[Opening Source information section]
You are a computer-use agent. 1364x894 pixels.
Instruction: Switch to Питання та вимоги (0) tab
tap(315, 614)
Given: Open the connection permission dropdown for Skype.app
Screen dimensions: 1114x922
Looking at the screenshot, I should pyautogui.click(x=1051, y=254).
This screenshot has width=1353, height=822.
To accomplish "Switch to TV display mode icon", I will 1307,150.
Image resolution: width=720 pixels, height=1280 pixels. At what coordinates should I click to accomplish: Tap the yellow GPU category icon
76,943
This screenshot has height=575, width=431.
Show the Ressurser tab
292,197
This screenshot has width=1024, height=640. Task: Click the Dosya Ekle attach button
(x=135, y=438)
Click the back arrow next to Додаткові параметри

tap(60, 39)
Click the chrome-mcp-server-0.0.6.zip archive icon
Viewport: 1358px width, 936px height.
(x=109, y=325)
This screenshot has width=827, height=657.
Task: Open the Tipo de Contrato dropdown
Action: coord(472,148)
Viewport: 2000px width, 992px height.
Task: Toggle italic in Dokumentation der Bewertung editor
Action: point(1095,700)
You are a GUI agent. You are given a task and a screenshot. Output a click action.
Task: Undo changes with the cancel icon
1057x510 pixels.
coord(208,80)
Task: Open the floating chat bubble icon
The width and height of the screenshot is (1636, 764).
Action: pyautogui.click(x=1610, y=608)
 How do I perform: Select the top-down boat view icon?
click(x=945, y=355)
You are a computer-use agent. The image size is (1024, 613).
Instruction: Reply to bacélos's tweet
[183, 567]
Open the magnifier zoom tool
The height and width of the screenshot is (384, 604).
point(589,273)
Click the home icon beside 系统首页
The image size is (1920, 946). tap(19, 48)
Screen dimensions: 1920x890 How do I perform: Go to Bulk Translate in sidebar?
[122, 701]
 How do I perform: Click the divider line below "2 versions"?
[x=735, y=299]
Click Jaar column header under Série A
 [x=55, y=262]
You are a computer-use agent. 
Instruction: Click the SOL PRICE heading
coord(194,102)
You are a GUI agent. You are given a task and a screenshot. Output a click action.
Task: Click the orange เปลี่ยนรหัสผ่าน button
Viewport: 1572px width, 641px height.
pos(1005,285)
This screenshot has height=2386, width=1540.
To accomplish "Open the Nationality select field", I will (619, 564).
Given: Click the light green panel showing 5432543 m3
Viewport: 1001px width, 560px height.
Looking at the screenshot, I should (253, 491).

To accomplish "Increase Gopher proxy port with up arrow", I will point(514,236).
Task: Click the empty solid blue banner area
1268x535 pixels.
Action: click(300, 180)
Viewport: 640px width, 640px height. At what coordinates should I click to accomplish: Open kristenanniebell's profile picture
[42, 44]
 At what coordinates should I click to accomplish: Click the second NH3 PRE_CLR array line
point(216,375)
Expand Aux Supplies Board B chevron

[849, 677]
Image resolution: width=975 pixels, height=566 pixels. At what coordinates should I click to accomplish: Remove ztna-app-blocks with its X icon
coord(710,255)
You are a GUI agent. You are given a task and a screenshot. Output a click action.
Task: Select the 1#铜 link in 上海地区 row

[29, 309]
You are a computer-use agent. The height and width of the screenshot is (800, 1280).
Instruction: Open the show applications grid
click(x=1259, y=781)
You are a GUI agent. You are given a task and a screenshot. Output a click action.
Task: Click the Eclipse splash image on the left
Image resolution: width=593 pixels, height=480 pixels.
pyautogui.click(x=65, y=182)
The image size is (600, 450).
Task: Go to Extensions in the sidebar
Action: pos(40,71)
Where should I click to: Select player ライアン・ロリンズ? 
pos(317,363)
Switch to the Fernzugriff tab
[Closing Source information section]
** Task brief **
Using the listing above, return all lines where the word "computer" occurs.

** The answer **
You are a computer-use agent. 1364x894 pixels.
You are a computer-use agent. The image size is (1024, 613).
You are a computer-use agent. 
You are a computer-use agent. The height and width of the screenshot is (800, 1280).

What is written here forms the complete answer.